# Multi-Language Repository Parsing
The Crawl4AI MCP server now supports comprehensive multi-language repository parsing, enabling developers to analyze codebases written in multiple programming languages simultaneously. This feature provides intelligent code structure extraction, cross-language code search, and enhanced AI hallucination detection across diverse technology stacks.
## Overview
The multi-language parsing system extends beyond Python to support modern polyglot development environments. It can analyze repositories containing code in Python, JavaScript, TypeScript, Go, and other languages, creating a unified knowledge graph that enables powerful cross-language analysis and validation.
### Key Benefits
- **Polyglot Analysis**: Parse repositories containing multiple programming languages
- **Unified Knowledge Graph**: Store code structure from all languages in a single Neo4j graph
- **Cross-Language Code Search**: Find similar patterns across different languages
- **Enhanced AI Validation**: Detect hallucinations in multi-language AI-generated code
- **Repository Size Safety**: Built-in validation to prevent resource exhaustion
- **Performance Optimization**: Batched processing for large repositories
## Supported Languages
### Currently Supported
| Language | File Extensions | Features |
|----------|----------------|----------|
| **Python** | `.py` | Classes, functions, methods, imports, docstrings |
| **JavaScript** | `.js`, `.jsx`, `.mjs`, `.cjs` | Classes, functions, ES6+ features, imports/exports |
| **TypeScript** | `.ts`, `.tsx` | Interfaces, types, enums, generics |
| **Go** | `.go` | Structs, interfaces, functions, methods, packages |
### Language-Specific Features
#### Python
- Class definitions with inheritance
- Function and method signatures
- Import statements and dependencies
- Docstring extraction
- Decorator support
#### JavaScript/TypeScript
- ES6 classes and methods
- Arrow functions and generators
- Import/export statements (ES6 and CommonJS)

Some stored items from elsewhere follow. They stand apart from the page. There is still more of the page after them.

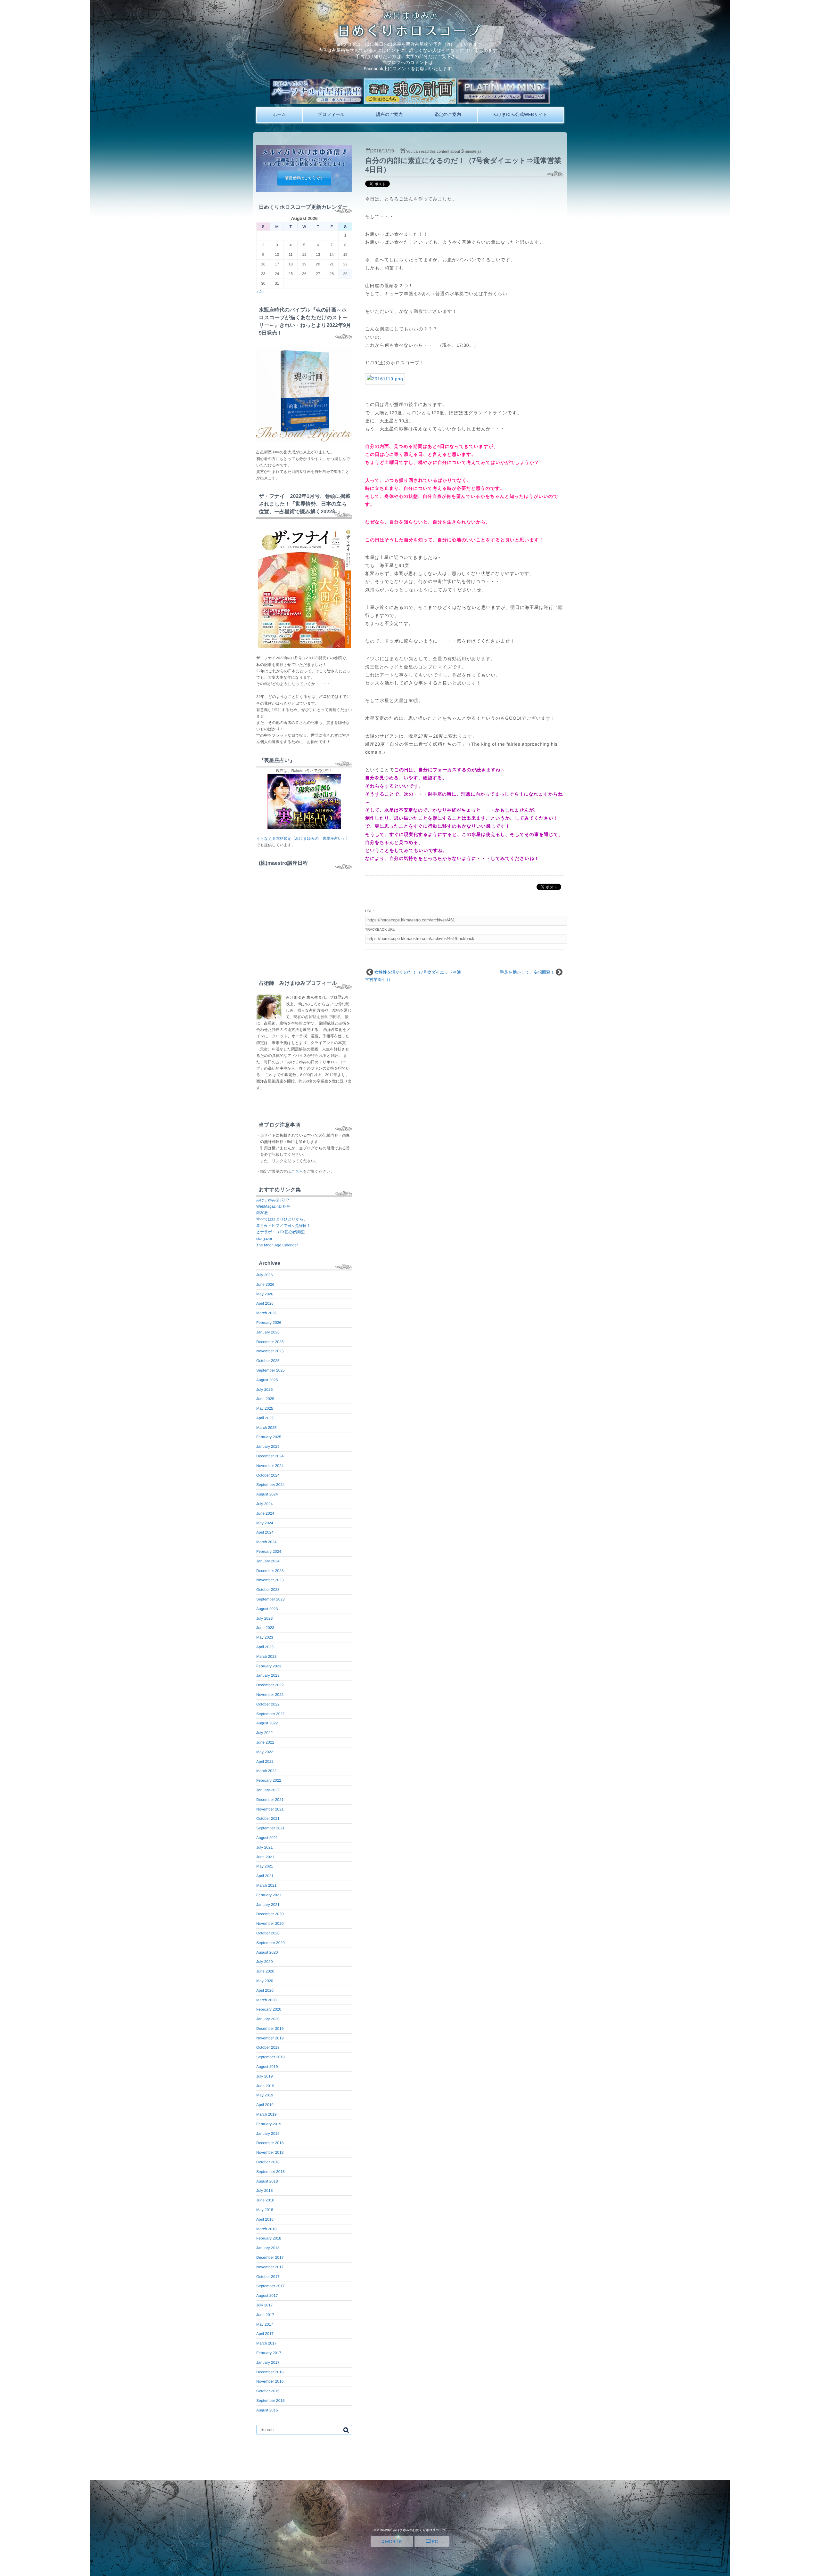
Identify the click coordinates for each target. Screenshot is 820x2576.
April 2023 (265, 1647)
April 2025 (265, 1418)
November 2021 (269, 1809)
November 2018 (269, 2152)
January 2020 (268, 2019)
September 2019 (270, 2057)
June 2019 (265, 2086)
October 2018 (268, 2162)
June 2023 (265, 1627)
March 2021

- TypeScript interfaces and type definitions
- React component detection
- JSDoc comment extraction
#### Go
- Struct definitions and fields
- Interface specifications
- Methods with receivers
- Package management
- Exported symbol detection
## Tools and Commands
### Repository Parsing Tools
#### `parse_github_repository`
Parse a remote GitHub repository with multi-language support.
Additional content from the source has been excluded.